Número de idosos cresce no país e chega a 16,6% da população

Com menos jovens e expectativa de vida alta, país entra em nova fase demográfica
sexta-feira, 24 de abril de 2026
por Isabella Rodrigues (*)
(Foto: Henrique Pinheiro)
(Foto: Henrique Pinheiro)
O Brasil está ficando mais velho, e isso já não é mais uma previsão distante. É um movimento que acontece agora, silencioso, mas visível no cotidiano: nas famílias menores, nas salas de espera, nas ruas. O país cresce menos e envelhece mais rápido, redesenhando o perfil da população e trazendo novos desafios para o futuro.

“Antes, envelhecer era quase sinônimo de parar. Hoje não.”
Os dados mais recentes do Instituto Brasileiro de Geografia e Estatística (IBGE) mostram que o ritmo de crescimento populacional desacelerou. Em 2025, o Brasil chegou a cerca de 212,7 milhões de habitantes, com alta de apenas 0,39% em relação ao ano anterior, uma das menores taxas já registradas.

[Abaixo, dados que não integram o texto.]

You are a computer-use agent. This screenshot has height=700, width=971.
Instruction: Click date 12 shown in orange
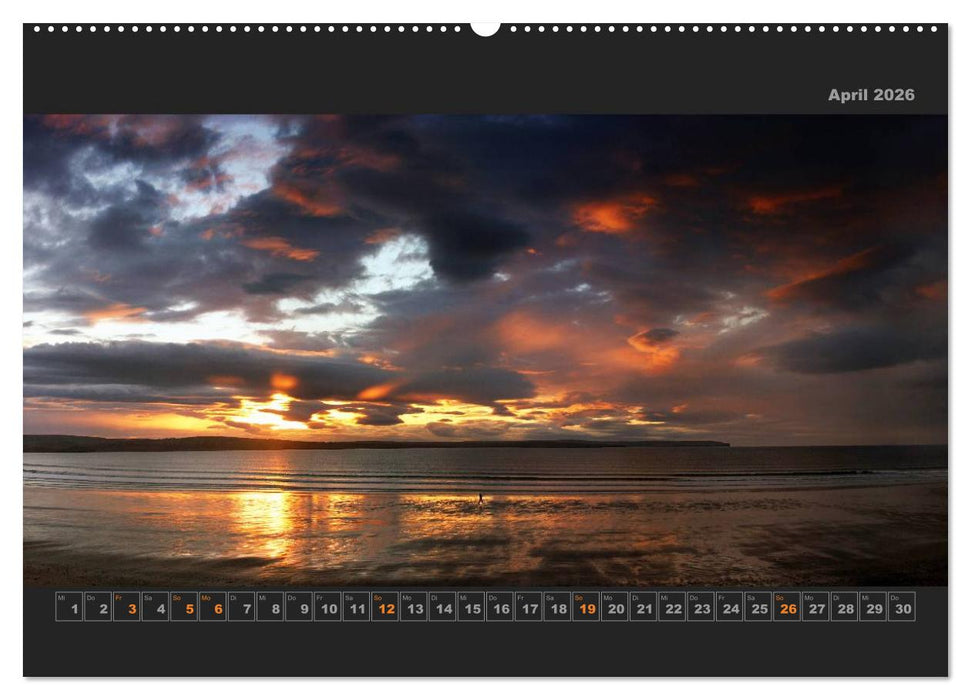click(387, 606)
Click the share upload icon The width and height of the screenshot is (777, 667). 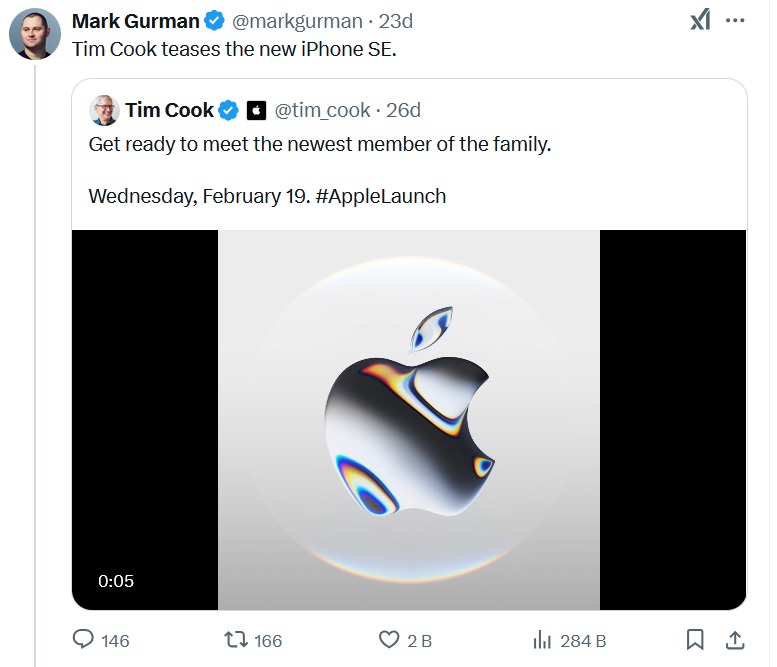pos(735,639)
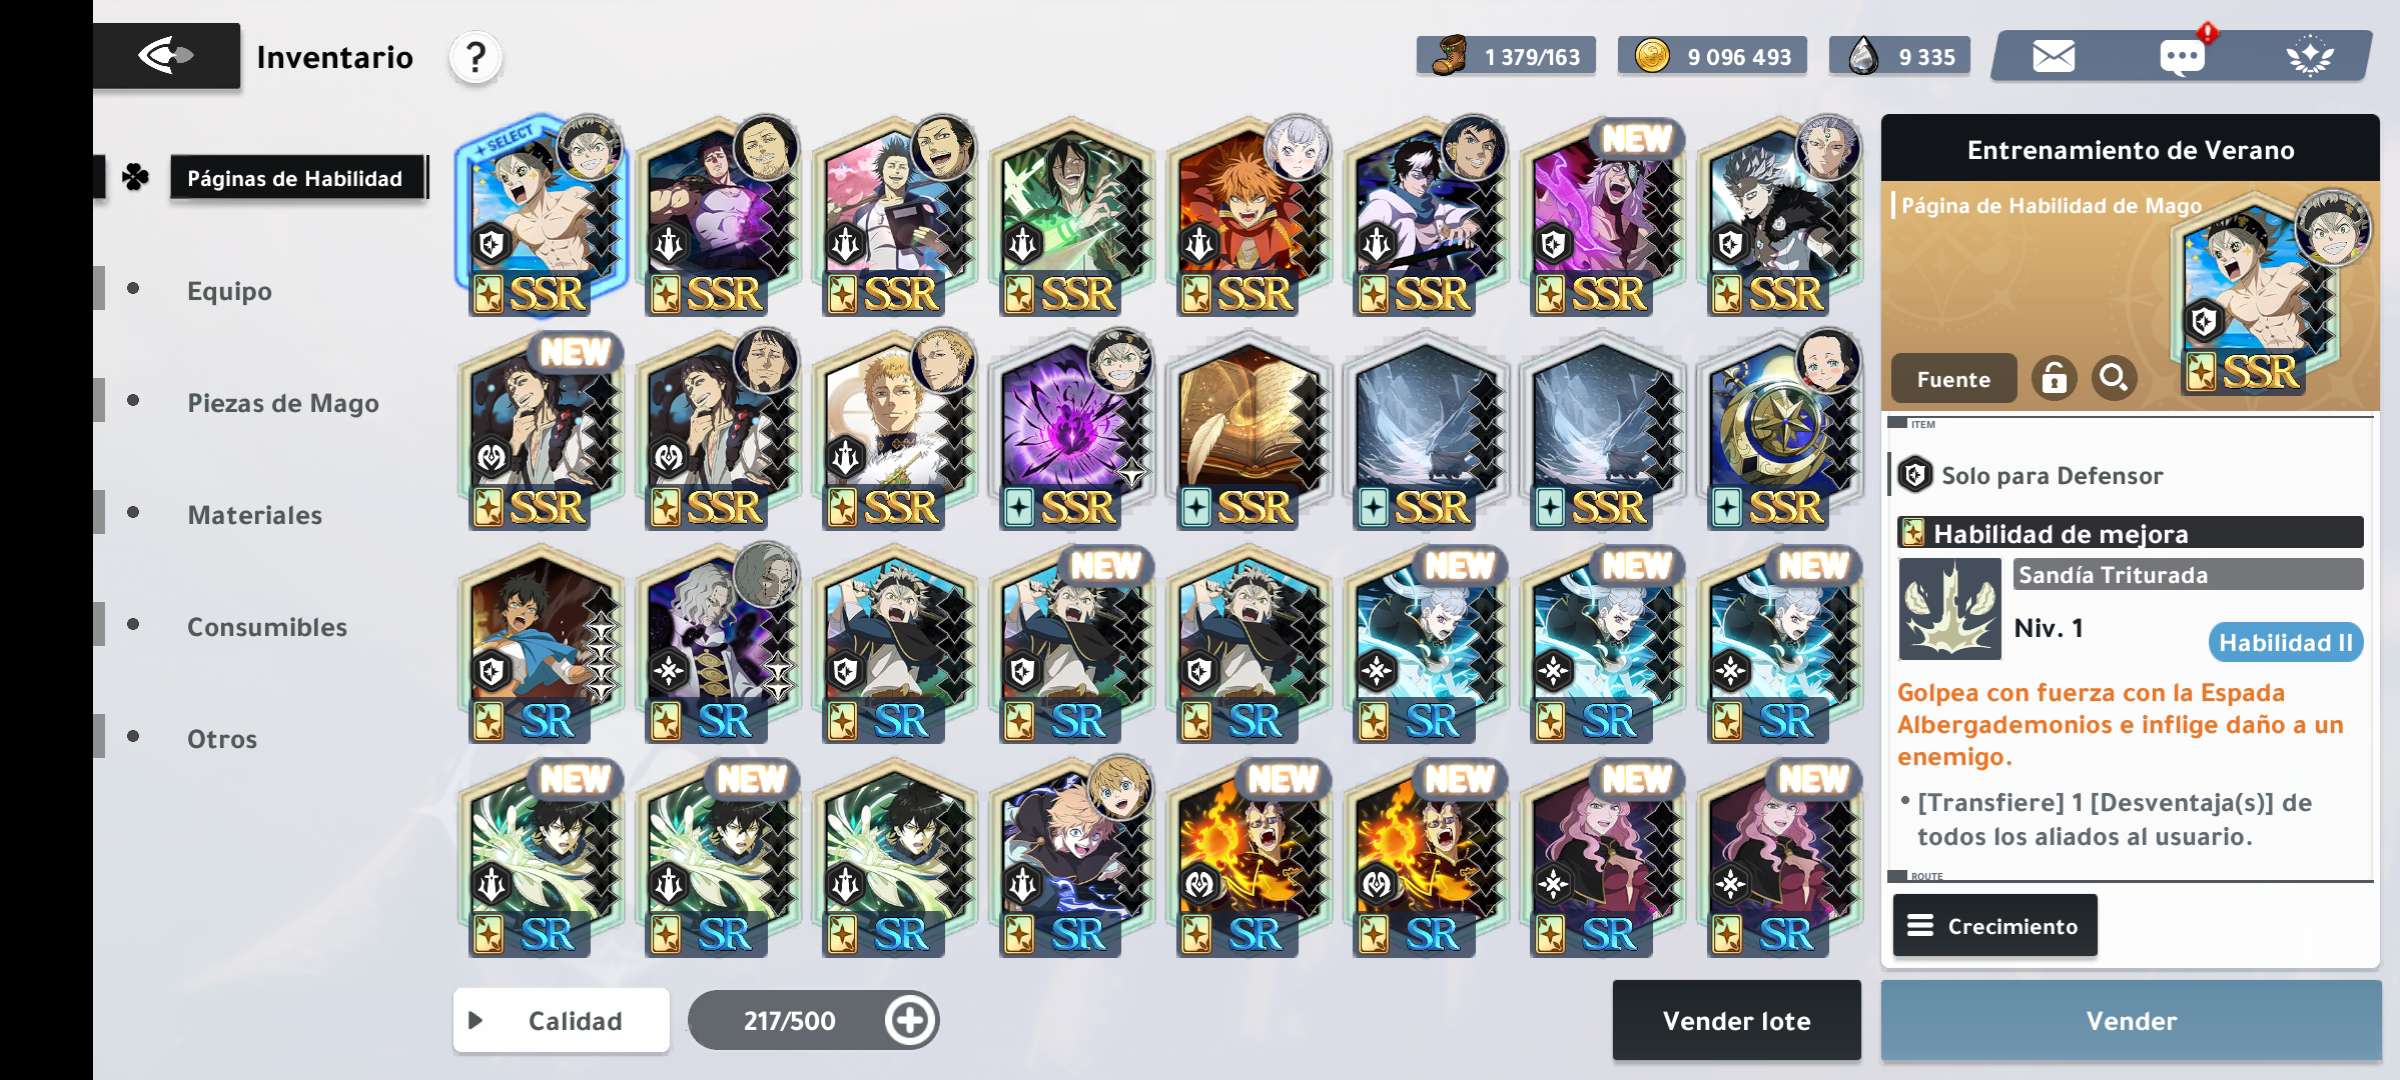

Mais do que o número total, o que chama atenção é a mudança na estrutura etária. Em 2012, quase metade dos brasileiros tinha menos de 30 anos. Hoje, esse grupo representa cerca de 41%. Enquanto isso, o número de pessoas com 60 anos ou mais cresce de forma consistente e já chega a 16,6% da população, o maior número já registrado.

Pirâmide etária

A transformação também aparece na pirâmide etária, que perdeu o formato tradicional. A base, antes larga, está mais estreita, refletindo a queda no número de nascimentos. Já o topo se amplia, indicando uma população que vive mais. A idade mediana do brasileiro subiu de 29 para 35 anos em pouco mais de uma década, um dos sinais mais claros desse envelhecimento

E viver mais, nesse caso, é resultado de avanços importantes. A expectativa de vida no país atingiu 76,6 anos em 2024, o maior nível já registrado. Em comparação com a década de 1940, o brasileiro ganhou mais de 30 anos de vida em média. Hoje, quem chega aos 60 pode esperar viver, em média, mais de duas décadas.

Fim do bônus demográfico

Mas esse novo cenário também traz o fim do chamado bônus demográfico. Durante décadas, o Brasil se beneficiou de uma maioria da população em idade de trabalhar. Agora, com menos jovens e mais idosos, essa vantagem começa a desaparecer, o que pode impactar diretamente áreas como Previdência, mercado de trabalho e saúde pública.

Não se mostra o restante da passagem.